What you will do: Swap every "screenshot" for "screen image" in the data from its first line through the line containing "The height and", and write out only those lines with nothing else changed.

Provided data:
——————

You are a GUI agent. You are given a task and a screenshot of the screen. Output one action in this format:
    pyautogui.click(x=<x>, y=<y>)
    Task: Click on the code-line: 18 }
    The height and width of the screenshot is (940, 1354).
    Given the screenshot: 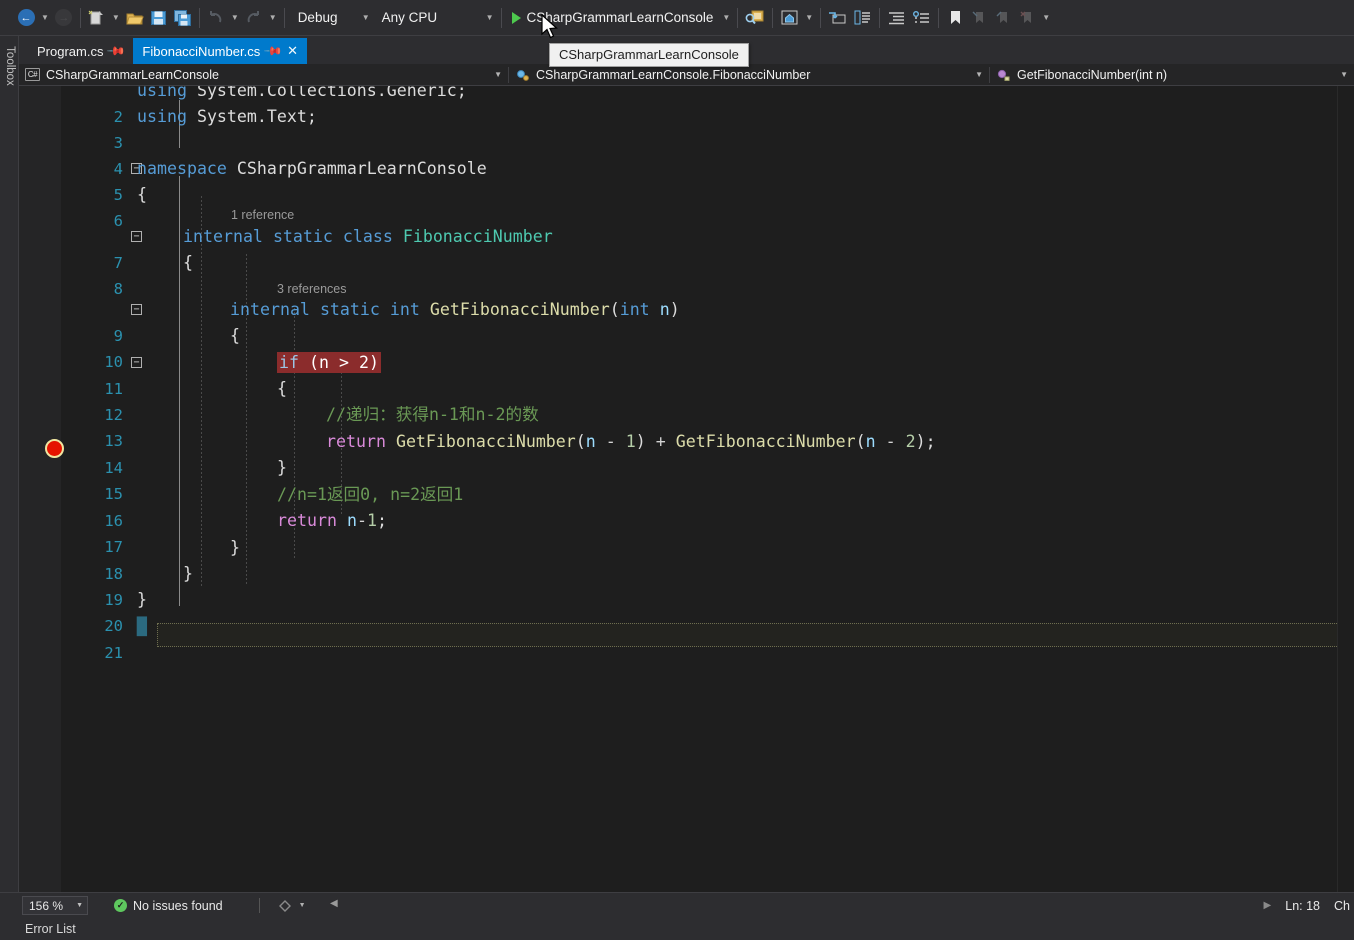 What is the action you would take?
    pyautogui.click(x=708, y=559)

——————

Answer box:
You are a GUI agent. You are given a task and a screen image of the screen. Output one action in this format:
    pyautogui.click(x=<x>, y=<y>)
    Task: Click on the code-line: 18 }
    The height and width of the screen image is (940, 1354).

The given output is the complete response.